Las imágenes aportan el dinamismo necesario para tanta pasión desmedida —desmedida a propósito hasta la exageración—, transmitiendo una energía que escapa del papel y que te mantiene pegado a las páginas. Además, la inserción de frases más modernas, memes y caras de emoticono, no empañan esa música con la que se escribió la obra de origen —y también esta—, sino que aportan frescura y agilidad a un tipo de castellano al que no estamos tan acostumbrados, pero que se entiende muy bien. De hecho, se pega tanto como las propias páginas, porque aunque a algunos no les suene el título de esta obra, seguro que han escuchado alguna vez aquello de «Mora de la morería. Mora que a mi lado moras…».

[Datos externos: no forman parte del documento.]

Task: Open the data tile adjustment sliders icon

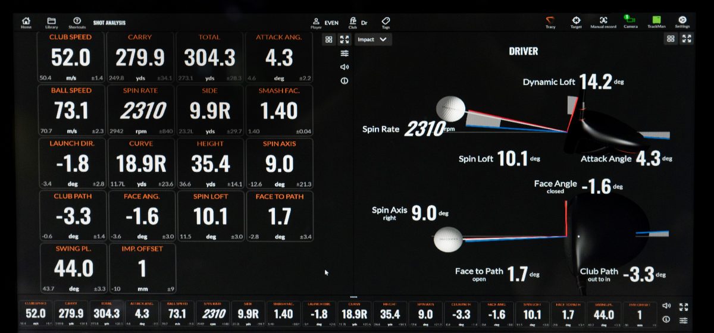Action: coord(345,53)
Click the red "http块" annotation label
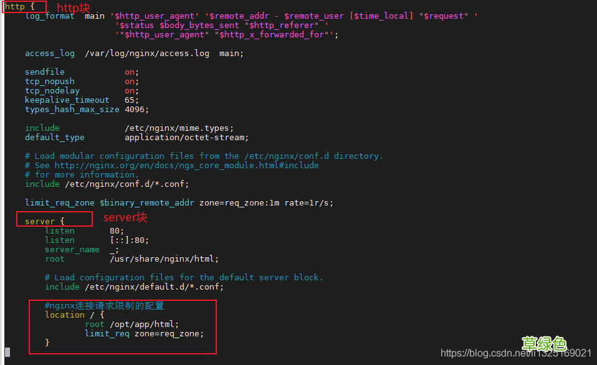Viewport: 597px width, 365px height. [x=74, y=8]
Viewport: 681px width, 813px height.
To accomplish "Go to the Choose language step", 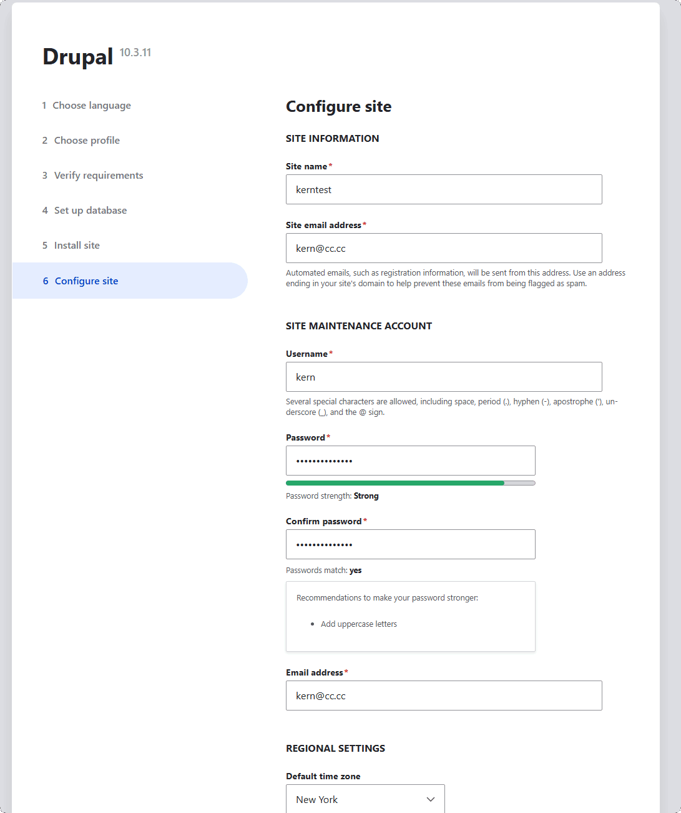I will (x=91, y=106).
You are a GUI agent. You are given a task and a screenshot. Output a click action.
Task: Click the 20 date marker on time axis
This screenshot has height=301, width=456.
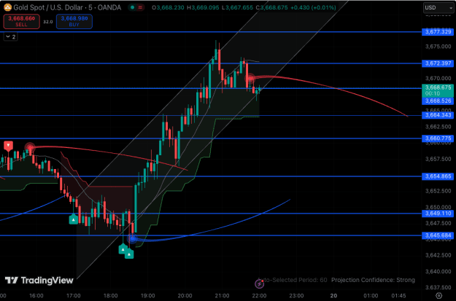point(333,296)
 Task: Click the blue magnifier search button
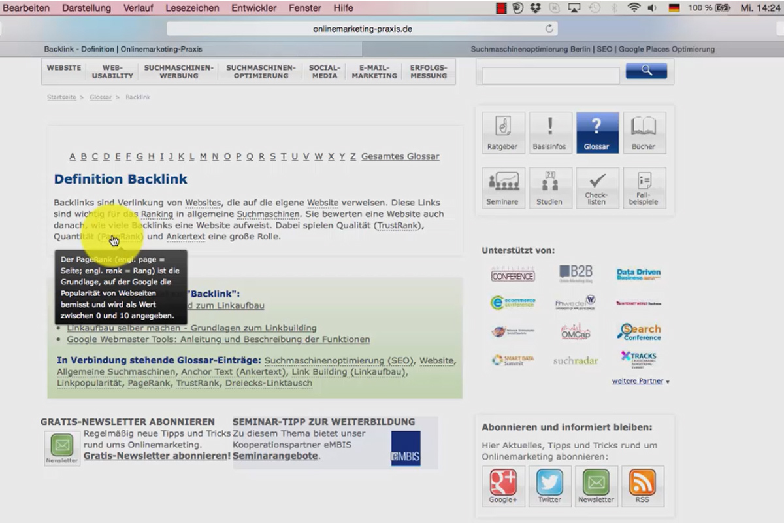[x=646, y=71]
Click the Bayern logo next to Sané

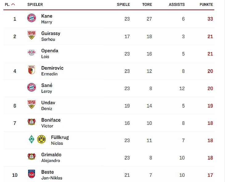coord(31,88)
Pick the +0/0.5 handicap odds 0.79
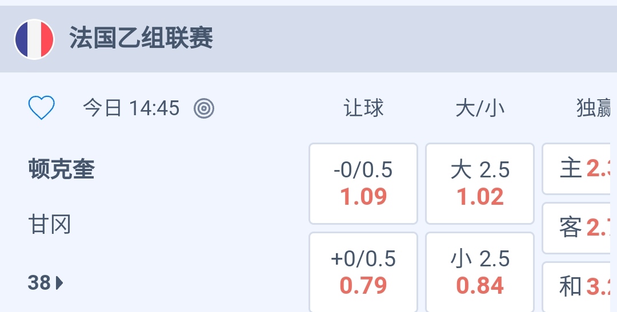The height and width of the screenshot is (312, 617). tap(363, 272)
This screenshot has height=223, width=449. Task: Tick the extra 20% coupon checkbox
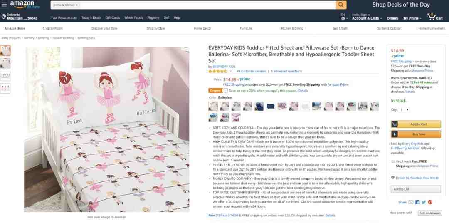[226, 91]
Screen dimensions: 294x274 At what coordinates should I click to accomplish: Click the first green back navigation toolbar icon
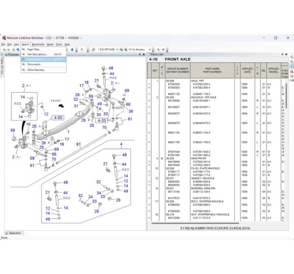4,50
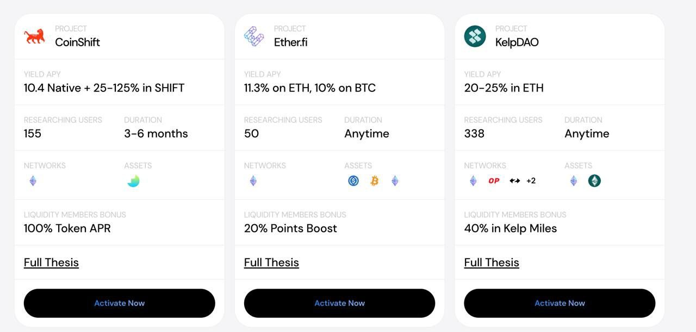Click the KelpDAO green logo icon
The height and width of the screenshot is (332, 696).
click(x=475, y=36)
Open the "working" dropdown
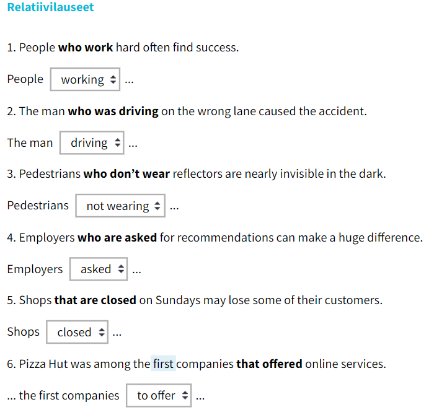This screenshot has width=434, height=415. pyautogui.click(x=85, y=80)
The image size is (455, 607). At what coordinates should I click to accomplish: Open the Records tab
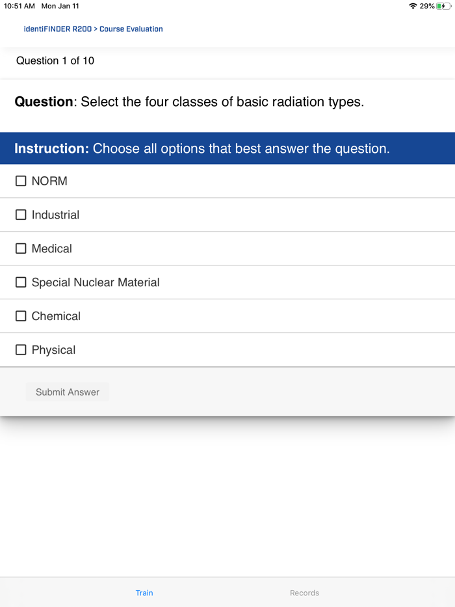coord(304,593)
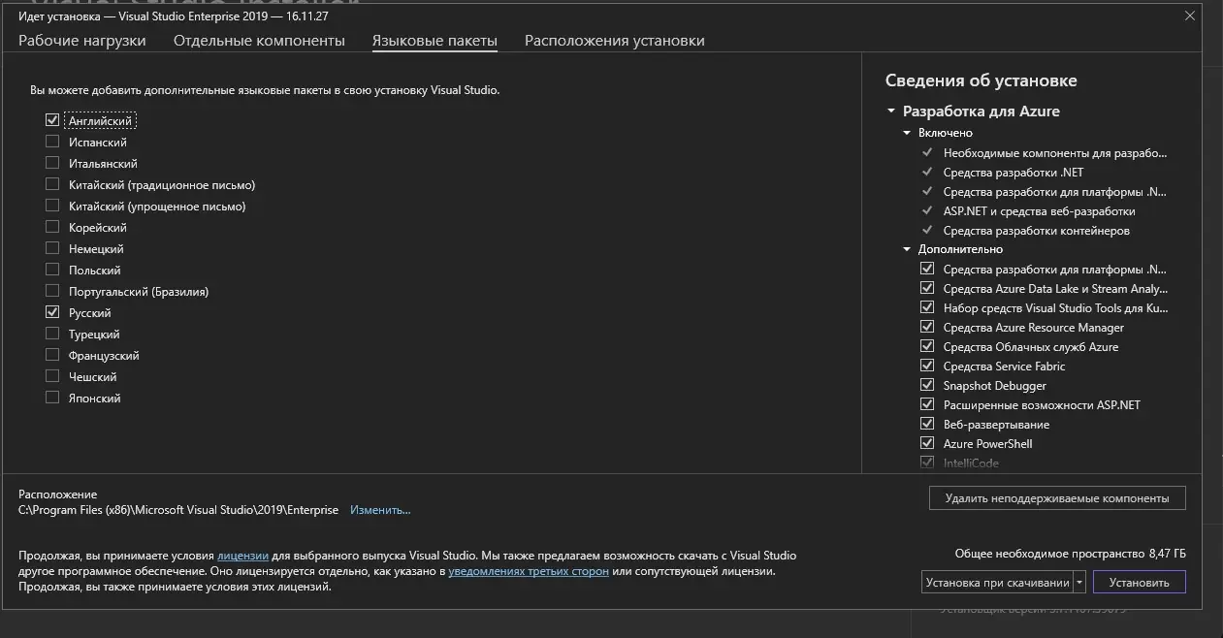1223x638 pixels.
Task: Open the install mode dropdown arrow
Action: [x=1079, y=583]
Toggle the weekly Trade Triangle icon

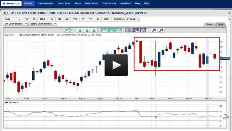(87, 30)
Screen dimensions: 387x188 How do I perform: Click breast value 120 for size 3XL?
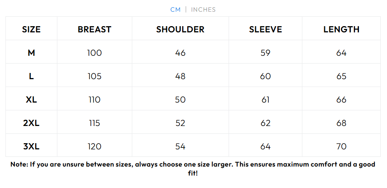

Ni qué decir tiene que me lo he pasado en grande leyendo entre líneas, con los juegos de palabras, malentendidos, flirteos y vueltas de tuerca, dignos de las comedias de enredos. ¡Y menudo ovillo el que se llega a formar! Deshacerlo costará sangre, sudor y lágrimas.

Cuando algo se disfruta, no hay razón para evitar hacerlo dos veces. Y lo mismo que en un concierto se pide un bis, por mi parte, no hay duda de que menda se volverá a leer don Mendo.